Filer is left with 8 spares (not 7 as I incorrectly mentioned before)

 

My options at this point seem to be:  1) add another raid group of 6 disks or 2) leave 8 spares until some future time when capital budgets may purchase more shelves.  I don’t think increasing the raid group size is an option as I don’t believe you can increase the size of existing already-full raid groups?

 

Anyway, it feels like a big waste to me to have 8 hot spares, but if the performance or reliability costs of a 6 disk RAID-DP group are too large I can live with it.

 

 

--

Michael W. Sphar - IS&T - Lead Systems Administrator

SMBU Engineering Support Services, BMC Software

 


From: Parisi, Justin [mailto:Justin.Parisi@netapp.com]
Sent: Monday, March 19, 2007 3:01 PM
To: Jason Herring; Sphar, Mike; toasters@mathworks.com
Subject: RE: FAS3020 - aggr best practises.

 

Here's a good document to browse over for this particular issue...

 

http://www.netapp.com/library/tr/3437.pdf

 


From: owner-toasters@mathworks.com [mailto:owner-toasters@mathworks.com] On Behalf Of Jason Herring
Sent: Monday, March 19, 2007 3:08 PM
To: Sphar, Mike; toasters@mathworks.com
Subject: RE: FAS3020 - aggr best practises.

You can always go with a larger RAID group size - it does support up to 28.  However, at some point you have to bite the bullet and lose 2 more disks to parity.  It depends on how you want the math to work out in the long run.

The reason you want to add the disks in large sets is so you have a more level writing of the data to the disks - you don't want to get 3-4 'hot disks' slowing the whole aggregate down until the data is spread evenly among the aggregate.'s new disks...

-----Original Message-----
From:   owner-toasters@mathworks.com on behalf of Sphar, Mike
Sent:   Mon 3/19/2007 11:06 AM
To:     toasters@mathworks.com
Cc:    
Subject:        RE: FAS3020 - aggr best practises.
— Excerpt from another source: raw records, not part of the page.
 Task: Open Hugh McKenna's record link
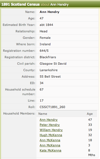click(51, 135)
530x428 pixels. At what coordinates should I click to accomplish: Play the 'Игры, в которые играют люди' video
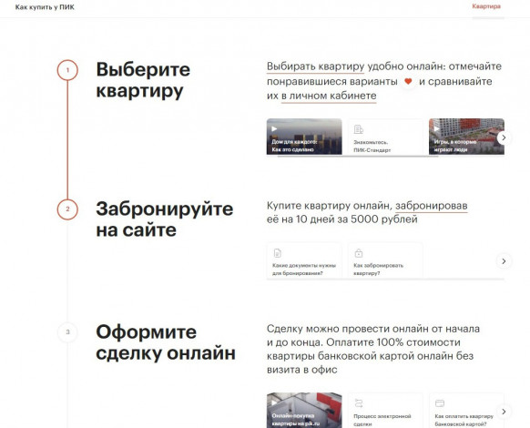466,137
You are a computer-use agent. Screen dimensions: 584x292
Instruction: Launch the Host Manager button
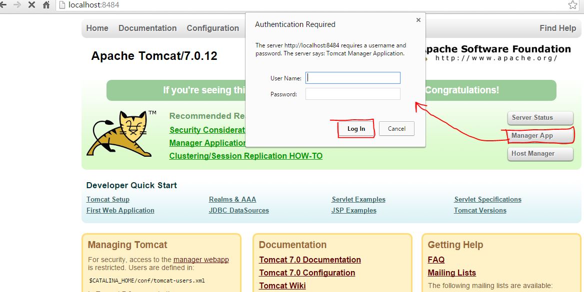coord(540,154)
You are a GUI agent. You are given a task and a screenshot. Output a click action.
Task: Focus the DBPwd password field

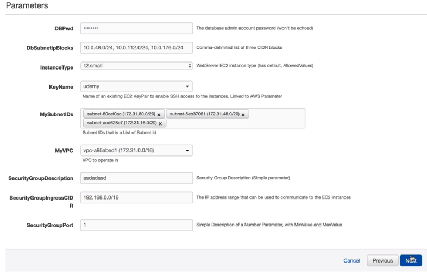click(x=136, y=28)
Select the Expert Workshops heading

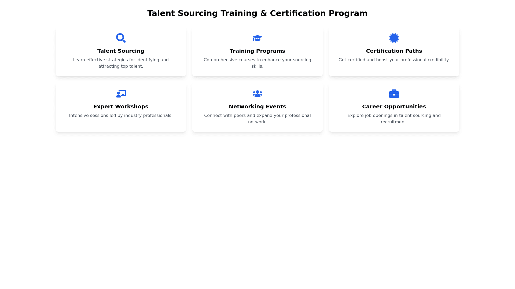pyautogui.click(x=121, y=107)
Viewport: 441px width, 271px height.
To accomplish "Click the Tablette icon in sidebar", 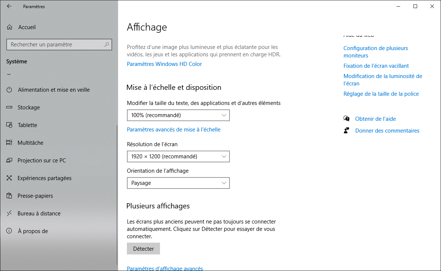I will 10,125.
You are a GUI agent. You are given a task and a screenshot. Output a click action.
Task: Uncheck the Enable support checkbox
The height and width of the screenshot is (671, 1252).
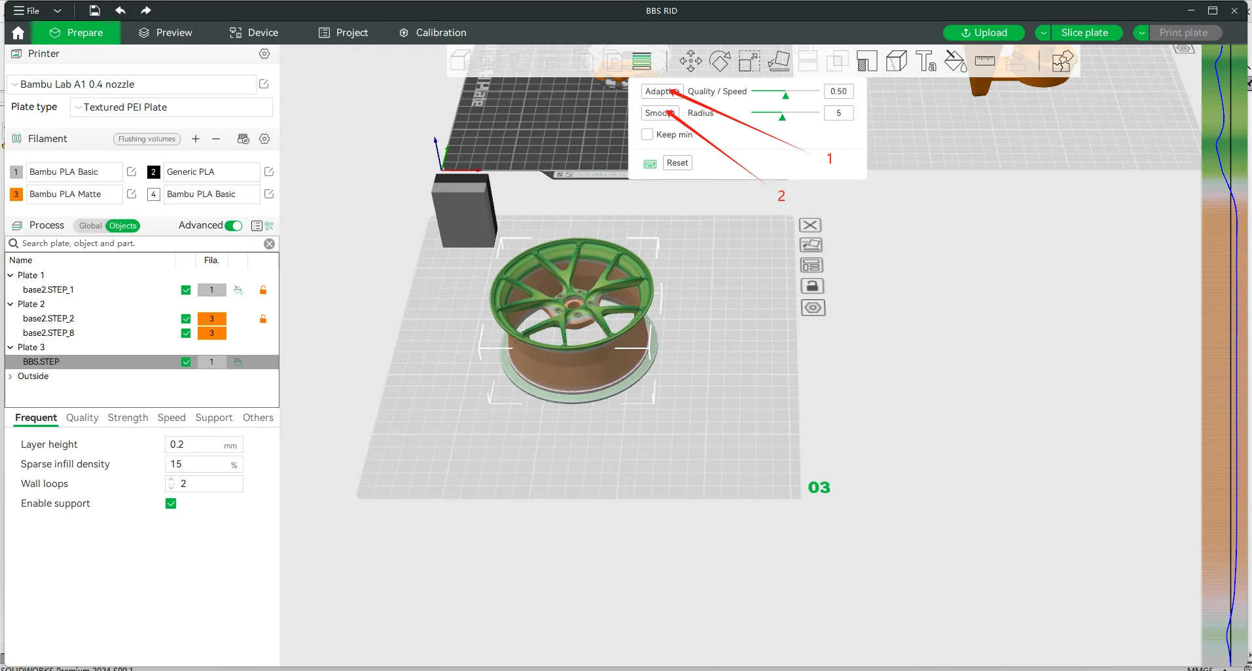[171, 503]
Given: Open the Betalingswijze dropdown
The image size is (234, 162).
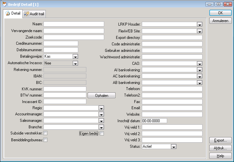Looking at the screenshot, I should (75, 56).
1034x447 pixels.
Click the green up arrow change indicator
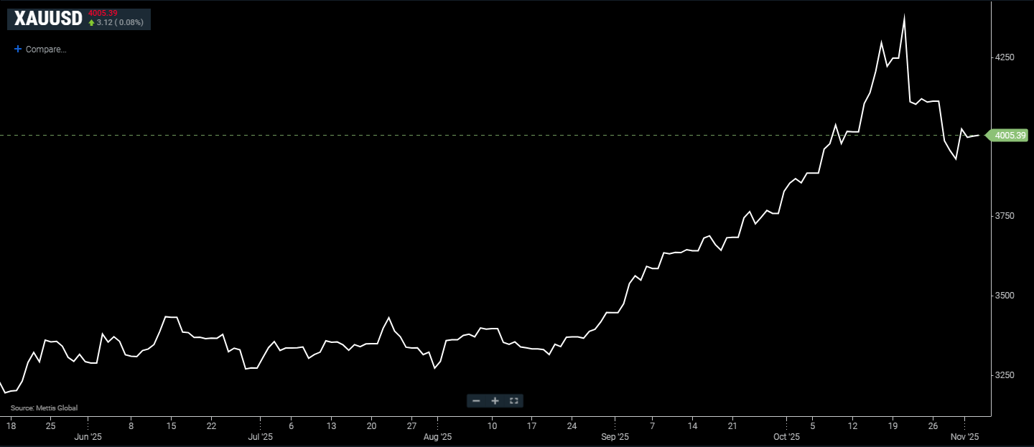pyautogui.click(x=91, y=23)
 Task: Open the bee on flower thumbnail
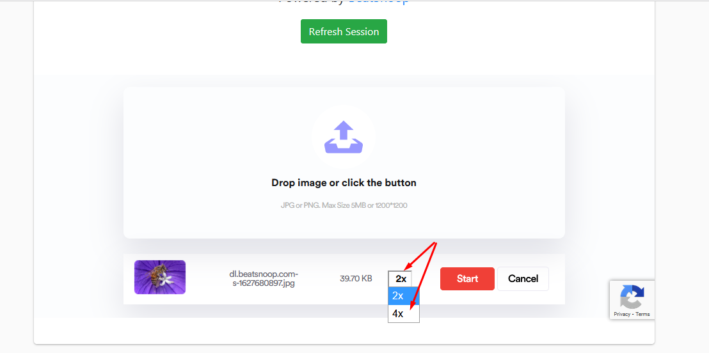pyautogui.click(x=159, y=277)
Point one reminds me of a question I've been pondering.  I've got a
filer using RAID-DP with 3X14-disk raid groups, and currently 7 spares.
Ideally I'd only keep two spares, but I'm still not clear on the
pros/cons of adding a 5 disk raid group, effectively only adding three
more data disks to the volume.



I'm not in a space crunch currently but I certainly will be at some
point.  Is it best to leave so many extra spares until I can add a full
raid group all at once?  Or in my case is it not that important?





--

Michael W. Sphar - IS&T - Lead Systems Administrator

SMBU Engineering Support Services, BMC Software



________________________________

From: owner-toasters@mathworks.com [mailto:owner-toasters@mathworks.com]
On Behalf Of Learmonth, Peter
Sent: Saturday, March 17, 2007 6:43 PM
To: Darish Rajanayagam; toasters@mathworks.com
Subject: RE: FAS3020 - aggr best practises.



Hi Darish

Welcome to NetApp and to Toasters!



1.  You can do an "aggr add aggr0 56" or use the FilerView GUI and add
all 56 of the new disks into the existing aggregate.  You can physically
add the shelves and add them to the aggr while the filer is up and
running.  I see no disadvantages, and that is the best practice.  (Add
disks in large sets, ideally the raid group size).